Knee Rehab Exercises Post Surgery

I recently saw an Instagram post by Dr. Wesley Wang, PT DPT that brought back memories of my own post-ACL replacement surgery treatment. Compared to my first inpatient ACL surgery way back in 1992, my second surgery was an outpatient procedure where I was able to use crutches (and a knee brace) to walk out of the hospital and head home on the same day after being discharged.

A few days later, I was using a continuous passive motion (CPM) machine that was delivered to my house. A CPM machine is a device that will gently flex and extend the knee joint while you are lying down. More recently, I have seen variations of stationary bicycles with shorter crank arms that are attempting to replace CPM machines in the recovery process.

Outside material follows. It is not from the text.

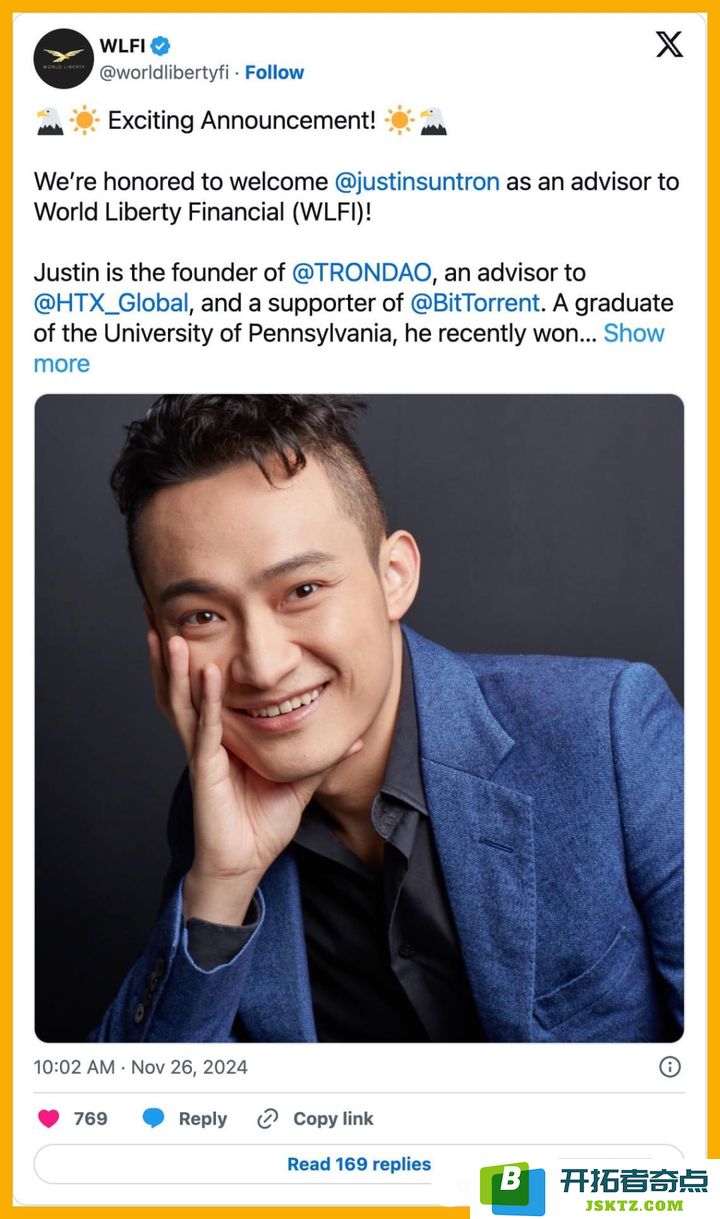Screen dimensions: 720x1219
Task: Click the blue reply bubble icon
Action: point(153,1119)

Shortly after surgery, I was at the outpatient physical therapy clinic starting my exercises like the ones listed in Dr. Wang’s post that are listed below.

Reminder: Please consult your physician or health professional before engaging in any physical activity and stop if you experience pain or discomfort.

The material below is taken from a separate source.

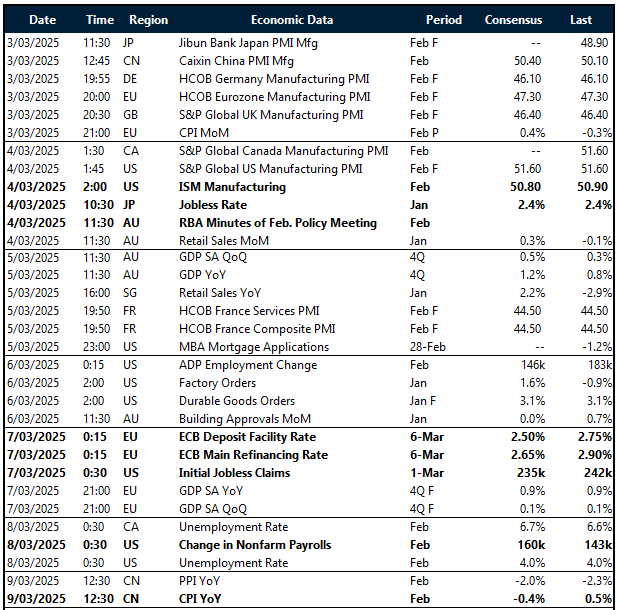The image size is (618, 610).
Task: Select the ECB Deposit Facility Rate entry
Action: coord(250,437)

  • Seated Knee Flexion AAROM with Band: Sit on the floor with both legs straight in front of you and your back resting on a couch or wall for support. Wrap a band or towel around the forefoot of your affected leg and hold one end of the band in each hand. Slowly pull on the band to slide your foot back towards your body causing your knee to flex into the air. Pull as far back as comfortable or instructed by your therapist. Hold. Release tension on the band allowing your foot to slide forward until your leg is straight and flat on the floor. Repeat.

  • Quad Sets: Lie on your back with one knee bent and the other leg straight. Tighten your thigh muscle on the straight leg and push the back of your knee against the ground. Hold. Relax.

  • Straight Leg Raise: Lie on your back with one leg bent and the other leg straight. Tighten the front of your thigh of the straight leg. Keeping the leg straight, raise the leg off the floor or bed no higher than 45 degrees. Keep thigh muscle engaged on the way down too!

It did not take long for my physical therapist to add new exercises into my home exercise program. However, I have met some therapists that will only prescribe a few home exercises to their patients in the belief that having too many home exercises will discourage their patients from doing any of the prescribed exercises.

If you are recovering from a knee injury or surgery, listen to your physical therapist or doctor and I wish you a quick recovery.